The Body Remembers What The Mouth Fails To Say.

(edited)

Trauma sometimes comes back as fear, as commonplace moments.
I had a time in my life when I'd begin to respond to sounds in a different way.
If there was a loud noise outside my chest would go tight immediately. I was uneasy whenever I got a sudden call at night.
If people were fighting around me verbally it would spoil my day.
Initially, I believed that I just had a lot of stress in my life, but at some point I noticed that some experiences don't take you over completely. They remain silently within the body well after the event.
About a couple of years ago something hit me in the gut and it really touched me in a deep emotional way.
It wasn’t war.
There was no violence, Yet it was one of the most mentally challenging experiences of my life.
I was already having trouble with uncertainty about my future with money problems and with a lingering feeling that many young people have the fear they don't openly discuss, Trying to make sense of life while acting like I'm fine.

One night something changed and turned everything up a notch.
It was late at night and I was out with a friend... this was a time when public transport in the area had already been cut back and I boarded a virtually empty bus with just a few people on board.

Initially there was no reason to be concerned.
Until one day the driver had to abruptly change his route.
I can recall the exact feeling in my stomach when I realized that we were no longer on the more usual road that people take, no one in the car talked to each other.
But everybody noticed.
This was a frightening silence.
One of the men who were in front of the vehicle, told the driver to turn around quietly.
The driver didn't pay attention to him.
This is when I really began to freak out.
My thoughts began spinning as soon as I heard his words.
Different thoughts.
Different fears.
I can still see myself checking my phone covertly to see who I could contact if anything did occur.
It took nearly 20 minutes for everyone to make it through that car. There was no confidence in anyone. All movements were suspicious.
After a few minutes of discussion and disagreement the driver headed back to the correct path. I don't know if he was truly malicious toward me, or if he just got a case of the wrong turn, but until today I still don't know.
However, something had taken place in my mind within that car.
Then, that night I transformed without even realizing it.
I tended to get overly alert while moving.
I ceased to relax in a proper way within the public transport.

I was always noticed by others suspiciously.
Even in normal times, anxiety began to creep in.
But the thing about trauma is that when you have trauma, sometimes those around you don't catch on, because as much as it seems like nothing happened, there was.
But in your mind, fear was so strong that there was a mark left behind.
I continued to brush it aside for months.
I said to myself, “Get a grip of yourself.”
Said to myself, “I'm being dramatic.”
Trauma is not going to go down the drain because you insult your emotions.
In some cases it proliferates unabated if left alone.
The thing that eventually worked for me was talking it out.
Not dramatically.
Just honestly.
Then one night in a random conversation I opened up to a close friend, and he told me his experience as well. Another situation, and the same after-the-fact fear.
This dialogue made me realize that so many people have emotional wounds that have never been dealt with, i also began to actively work on relaxing my mind.
Less isolation.
Less overthinking.
An increase in self-awareness of emotions.
Then gradually the fear subsided.
Not instantly.
Not perfectly.
But gradually.
The thing I learned from that experience is that sometimes trauma is not loud and clear.
Sometimes it's camouflaged in the changes of behavior.
Inside sleeplessness.
Anxiety in their inner thoughts is not well expressed.

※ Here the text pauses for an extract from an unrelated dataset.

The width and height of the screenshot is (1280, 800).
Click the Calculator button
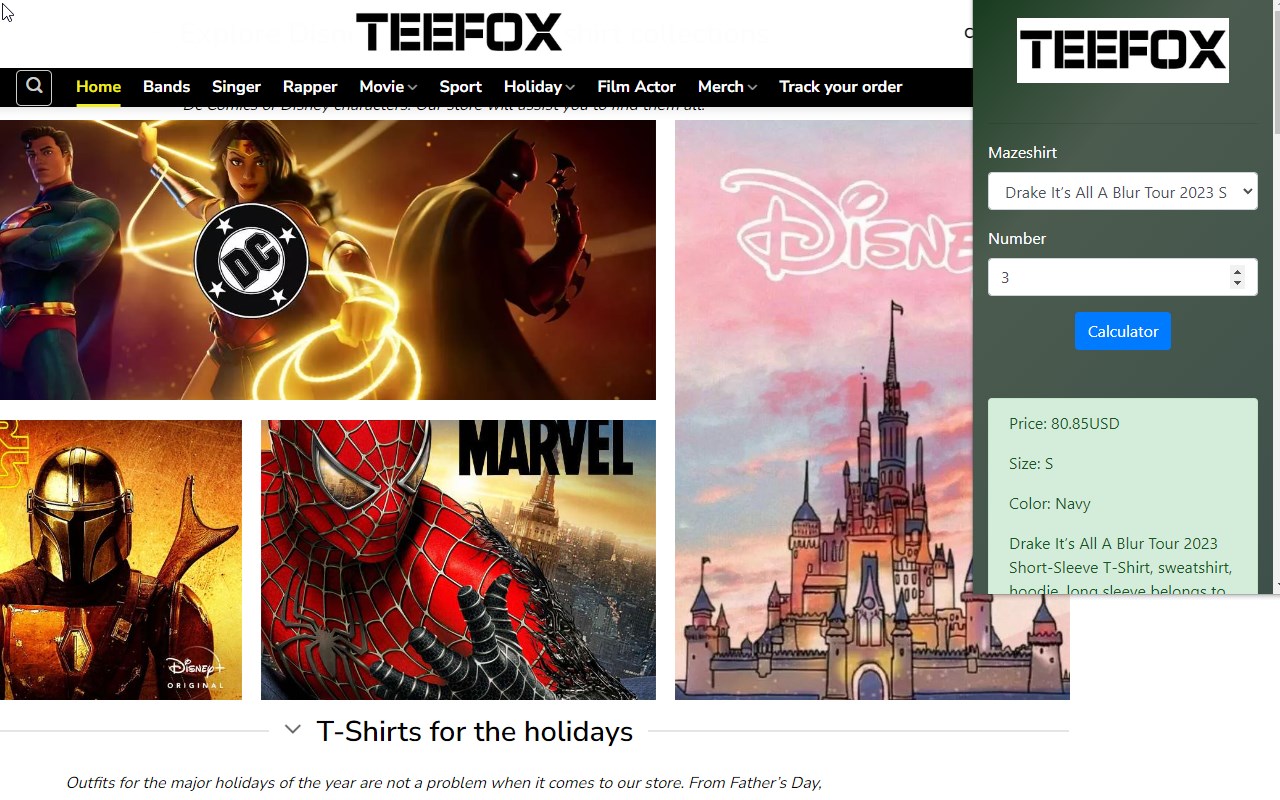click(x=1122, y=331)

When a single traumatic event triggers a person to become emotionally guarded.
There's something about emotional trauma that I think many of us are grappling with on the inside which we've never gotten over physically.
But sadly, society often teaches people to suppress rather than to process.
Especially men.
“Be strong” is heard too much and people get it wrong when it comes to strength and emotional silence.
Normally, healing starts the moment that honesty starts.
Today, I make better efforts to interact with other people with that experience in mind.
It's hard to guess the secret fear of another person.
What you're laughing at could still be a thing that your brain hasn't fully gotten over.
I'd like to be more tender to one another for that reason.